He and millions of other Americans are still waiting for refunds from the IRS in a backlog since the start of the COVID-19 pandemic.
Dyer’s wait was over 16 months for what he calculated to be $1,027 from the IRS and $182 from the State of Ohio.
“Can you imagine how much I would owe the IRS in interest and penalties if I didn’t bother paying them $1,209 for 16 months?” Dyer told me recently.
He tried multiple times to get updates from the IRS over the phone and finally got an agent to say records show his refund was “initiated” on May 7, 2021. He’s still waiting.
In late April, Dyer wrote a letter to the local IRS office in Akron asking for help. He didn’t hear back.
Earlier this month, Dyer sent me an email with the subject line “Dyer v. IRS.”
For longtime Beacon readers, you’ll know that Dyer called himself “your favorite columnist.”
This week, I asked him if he called his “new favorite columnist” for help.
Dyer returned with this line: “I said, of the remaining columnists at the Beacon, I’ll name my all-time favorite remaining columnist. I went to the consumer columnist, who solves so many problems and figured if I’m really in trouble I’ll call Betty and you can quote me.
All kidding aside, I tried contacting the IRS on Dyer’s behalf and got nowhere.
IRS spokesman Bruce Friedland said “federal privacy law prohibits the IRS from commenting on specific taxpayers.”
10.5 million tax returns still pending
I asked Friedland for a general update on the status of delayed returns.
“The IRS is opening the mail within normal timeframes and all individual paper and electronic returns received before October 2021 have been processed if the return did not contain errors or require additional review,” Friedland said in a statement. reply by e-mail.

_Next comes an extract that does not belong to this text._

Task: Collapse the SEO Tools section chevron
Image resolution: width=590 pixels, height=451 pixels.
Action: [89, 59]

“As of June 1, 2022, we had 10.5 million unprocessed individual returns, which includes returns received before 2022 and returns for the new tax year 2021.

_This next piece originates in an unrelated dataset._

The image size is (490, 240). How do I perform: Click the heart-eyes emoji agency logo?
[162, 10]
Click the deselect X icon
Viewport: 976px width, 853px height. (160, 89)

“Of these, 2 million returns require error correction or special handling, and 8.5 million are paper returns awaiting review and processing. This job does not usually require us to correspond with taxpayers, but does require special handling by an IRS employee. So, in these cases, it takes more than 21 days for the IRS to issue any related refunds, and in some cases, this work can take 90 to 120 days. If a correction is made to a recovery rebate credit, child tax credit, earned income tax credit, or additional child tax credit claimed on the return, the IRS will send an explanation to taxpayers. Taxpayers are encouraged to continue checking online for “Tax Season Refund Frequently Asked Questions”.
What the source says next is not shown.